## TASK PROMPT
Given the material below, output exactly the lines from the line with "Humor (456, 127)" to the line with "Δεν αποδέχομαι (384, 1723)", both ends included, and no other lines.

## EXTRACTED RECORDS
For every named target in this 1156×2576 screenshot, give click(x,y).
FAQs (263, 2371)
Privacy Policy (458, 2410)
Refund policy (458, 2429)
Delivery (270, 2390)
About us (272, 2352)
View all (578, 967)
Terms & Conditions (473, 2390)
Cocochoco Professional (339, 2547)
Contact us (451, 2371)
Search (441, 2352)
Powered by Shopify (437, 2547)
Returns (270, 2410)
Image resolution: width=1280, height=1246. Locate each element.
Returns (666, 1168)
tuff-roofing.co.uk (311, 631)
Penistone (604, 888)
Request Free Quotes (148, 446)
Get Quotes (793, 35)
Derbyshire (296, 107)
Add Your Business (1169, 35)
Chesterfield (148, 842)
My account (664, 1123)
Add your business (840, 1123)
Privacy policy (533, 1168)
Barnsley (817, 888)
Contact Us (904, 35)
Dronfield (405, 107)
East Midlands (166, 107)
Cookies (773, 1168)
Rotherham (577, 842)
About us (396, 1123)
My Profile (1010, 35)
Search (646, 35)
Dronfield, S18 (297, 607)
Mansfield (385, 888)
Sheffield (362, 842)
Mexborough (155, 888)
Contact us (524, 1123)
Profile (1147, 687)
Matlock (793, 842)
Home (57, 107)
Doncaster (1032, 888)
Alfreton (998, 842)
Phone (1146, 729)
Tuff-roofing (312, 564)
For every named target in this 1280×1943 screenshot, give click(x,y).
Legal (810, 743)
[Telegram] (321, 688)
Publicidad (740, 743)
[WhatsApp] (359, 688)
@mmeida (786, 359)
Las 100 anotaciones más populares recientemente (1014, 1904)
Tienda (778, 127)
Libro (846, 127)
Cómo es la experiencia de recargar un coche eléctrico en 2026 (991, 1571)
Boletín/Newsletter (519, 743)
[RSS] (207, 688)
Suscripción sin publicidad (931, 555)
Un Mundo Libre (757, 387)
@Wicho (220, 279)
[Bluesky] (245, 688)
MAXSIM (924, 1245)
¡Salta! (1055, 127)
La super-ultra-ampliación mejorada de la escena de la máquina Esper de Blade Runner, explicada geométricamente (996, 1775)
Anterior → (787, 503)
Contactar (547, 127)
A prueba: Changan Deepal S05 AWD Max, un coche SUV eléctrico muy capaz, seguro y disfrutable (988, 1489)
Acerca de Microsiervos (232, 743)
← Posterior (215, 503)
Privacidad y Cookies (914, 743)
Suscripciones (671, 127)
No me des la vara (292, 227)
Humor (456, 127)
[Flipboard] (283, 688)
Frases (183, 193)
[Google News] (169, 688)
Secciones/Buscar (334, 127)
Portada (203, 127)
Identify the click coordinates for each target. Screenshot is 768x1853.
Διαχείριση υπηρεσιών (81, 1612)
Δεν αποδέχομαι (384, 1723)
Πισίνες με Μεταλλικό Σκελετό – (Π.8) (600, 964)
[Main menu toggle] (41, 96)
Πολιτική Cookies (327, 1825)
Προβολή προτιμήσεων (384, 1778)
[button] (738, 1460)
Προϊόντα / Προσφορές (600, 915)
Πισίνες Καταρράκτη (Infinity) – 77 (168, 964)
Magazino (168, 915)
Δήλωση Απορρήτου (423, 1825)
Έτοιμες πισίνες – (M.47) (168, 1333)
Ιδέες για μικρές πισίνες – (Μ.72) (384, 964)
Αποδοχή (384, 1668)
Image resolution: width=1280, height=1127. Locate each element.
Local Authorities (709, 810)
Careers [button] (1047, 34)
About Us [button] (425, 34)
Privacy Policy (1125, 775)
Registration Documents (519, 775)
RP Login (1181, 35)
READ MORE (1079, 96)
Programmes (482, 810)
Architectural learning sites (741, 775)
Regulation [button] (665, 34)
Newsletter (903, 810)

## REPLY TO THE EXERCISE
Humor (456, 127)
[Flipboard] (283, 688)
Frases (183, 193)
[Google News] (169, 688)
Secciones/Buscar (334, 127)
Portada (203, 127)
Identify the click coordinates for each target. Screenshot is 768x1853.
Διαχείριση υπηρεσιών (81, 1612)
Δεν αποδέχομαι (384, 1723)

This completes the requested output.